The expression may be defined as a SQL statement or a DataFrame expression.

Examples:

from laktory import models

dqe = models.DataQualityExpectation(
    name="price higher than 10",
    action="WARN",
    expr="close > 127",
    tolerance={"rel": 0.05},
)
print(dqe)
'''
dataframe_backend_=None dataframe_api_=None variables={} action='WARN' type='ROW' name='price higher than 10' expr=DataFrameColumnExpr(dataframe_backend_=None, dataframe_api_=None, variables={}, expr='close > 127', type='SQL', dataframe_backend=<DataFrameBackends.PYSPARK: 'PYSPARK'>, dataframe_api='NARWHALS') tolerance=ExpectationTolerance(variables={}, abs=None, rel=0.05) dataframe_backend=<DataFrameBackends.PYSPARK: 'PYSPARK'> dataframe_api='NARWHALS'
'''

dqe = models.DataQualityExpectation(
    name="rows count",
    expr="COUNT(*) > 50",
    type="AGGREGATE",
)
print(dqe)
'''
dataframe_backend_=None dataframe_api_=None variables={} action='WARN' type='AGGREGATE' name='rows count' expr=DataFrameColumnExpr(dataframe_backend_=None, dataframe_api_=None, variables={}, expr='COUNT(*) > 50', type='SQL', dataframe_backend=<DataFrameBackends.PYSPARK: 'PYSPARK'>, dataframe_api='NARWHALS') tolerance=ExpectationTolerance(variables={}, abs=0, rel=None) dataframe_backend=<DataFrameBackends.PYSPARK: 'PYSPARK'> dataframe_api='NARWHALS'
'''
References
PARAMETER DESCRIPTION
action

Action to take when expectation is not met. - WARN: Write invalid records to the output DataFrame, but log exception. - DROP: Drop Invalid records to the output DataFrame and log exception. - QUARANTINE: Forward invalid data for quarantine. - FAIL: Raise exception when invalid records are found.

TYPE: Literal['WARN', 'DROP', 'QUARANTINE', 'FAIL'] | VariableType DEFAULT: 'WARN'

expr

SQL or DataFrame expression representing a row-specific condition or an aggregated metric.

TYPE: str | DataFrameColumnExpr | VariableType DEFAULT: None

name

Name of the expectation

TYPE: str | VariableType

tolerance

Tolerance for non-matching rows before resulting in failure.
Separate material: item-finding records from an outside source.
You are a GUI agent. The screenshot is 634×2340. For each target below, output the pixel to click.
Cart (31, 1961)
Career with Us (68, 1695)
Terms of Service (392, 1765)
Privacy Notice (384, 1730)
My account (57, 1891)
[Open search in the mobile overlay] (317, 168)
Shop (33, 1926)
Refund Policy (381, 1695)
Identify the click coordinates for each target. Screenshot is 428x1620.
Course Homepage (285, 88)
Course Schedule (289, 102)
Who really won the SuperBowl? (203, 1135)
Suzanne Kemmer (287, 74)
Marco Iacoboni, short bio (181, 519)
Only available for 'ROW' type expectation.

TYPE: ExpectationTolerance | VariableType DEFAULT: ExpectationTolerance(variables={}, abs=0, rel=None)

type

Type of expectation: - "ROW": Row-specific condition. Must be a boolean expression. - "AGGREGATE": Global condition. Must be a boolean expression.
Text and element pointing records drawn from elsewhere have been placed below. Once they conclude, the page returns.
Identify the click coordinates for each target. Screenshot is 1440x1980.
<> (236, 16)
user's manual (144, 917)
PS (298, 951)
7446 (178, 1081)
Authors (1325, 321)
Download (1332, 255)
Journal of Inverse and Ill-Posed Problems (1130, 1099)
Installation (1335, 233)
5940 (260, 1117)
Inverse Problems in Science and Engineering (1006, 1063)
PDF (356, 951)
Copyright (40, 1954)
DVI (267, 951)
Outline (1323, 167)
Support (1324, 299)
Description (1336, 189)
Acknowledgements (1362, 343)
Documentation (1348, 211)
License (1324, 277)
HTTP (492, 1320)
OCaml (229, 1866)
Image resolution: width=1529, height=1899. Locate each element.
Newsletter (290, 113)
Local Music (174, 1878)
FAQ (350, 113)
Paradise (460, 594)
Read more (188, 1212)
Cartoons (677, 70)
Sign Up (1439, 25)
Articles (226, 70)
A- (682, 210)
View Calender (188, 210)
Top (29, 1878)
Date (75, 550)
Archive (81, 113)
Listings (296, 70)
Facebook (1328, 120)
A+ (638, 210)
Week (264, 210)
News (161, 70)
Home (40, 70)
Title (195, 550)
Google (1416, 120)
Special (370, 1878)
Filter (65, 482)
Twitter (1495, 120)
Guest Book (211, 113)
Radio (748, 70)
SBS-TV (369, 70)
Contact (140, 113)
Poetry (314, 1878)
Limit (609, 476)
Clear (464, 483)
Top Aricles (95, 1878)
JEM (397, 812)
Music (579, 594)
TYPE: Literal['AGGREGATE', 'ROW'] | VariableType DEFAULT: 'ROW'

METHOD DESCRIPTION
raise_or_warn

Raise exception or issue warning if expectation is not met.

run_check

Check if expectation is met save result.

ATTRIBUTE DESCRIPTION
fail_filter

Expression representing all rows not meeting the expectation.

TYPE: Expr | None

is_ldp_compatible

Expectation is supported by LDP natively via @dp.expect_* decorators

TYPE: bool

is_ldp_managed

Expectation is LDP-compatible and pipeline node is executing inside LDP

TYPE: bool

is_sdp_compatible

Expectation is supported by SDP natively via @dp.expect_* decorators

TYPE: bool

is_sdp_managed

True when the expectation is delegated to the SDP runtime via @dp.expect_*.

TYPE: bool

keep_filter

Expression representing all rows to keep, considering both the

TYPE: Expr | None

pass_filter

Expression representing all rows meeting the expectation.

TYPE: Expr | None

quarantine_filter

Expression representing all rows to quarantine, considering both the

TYPE: Expr | None

fail_filter property ¤

Expression representing all rows not meeting the expectation.

is_ldp_compatible property ¤

Expectation is supported by LDP natively via @dp.expect_* decorators

is_ldp_managed property ¤

Expectation is LDP-compatible and pipeline node is executing inside LDP

is_sdp_compatible property ¤

Expectation is supported by SDP natively via @dp.expect_* decorators

is_sdp_managed property ¤

True when the expectation is delegated to the SDP runtime via @dp.expect_*.

keep_filter property ¤

Expression representing all rows to keep, considering both the expectation and the selected action.

pass_filter property ¤

Expression representing all rows meeting the expectation.

quarantine_filter property ¤

Expression representing all rows to quarantine, considering both the expectation and the selected action.

raise_or_warn(node=None) ¤

Raise exception or issue warning if expectation is not met.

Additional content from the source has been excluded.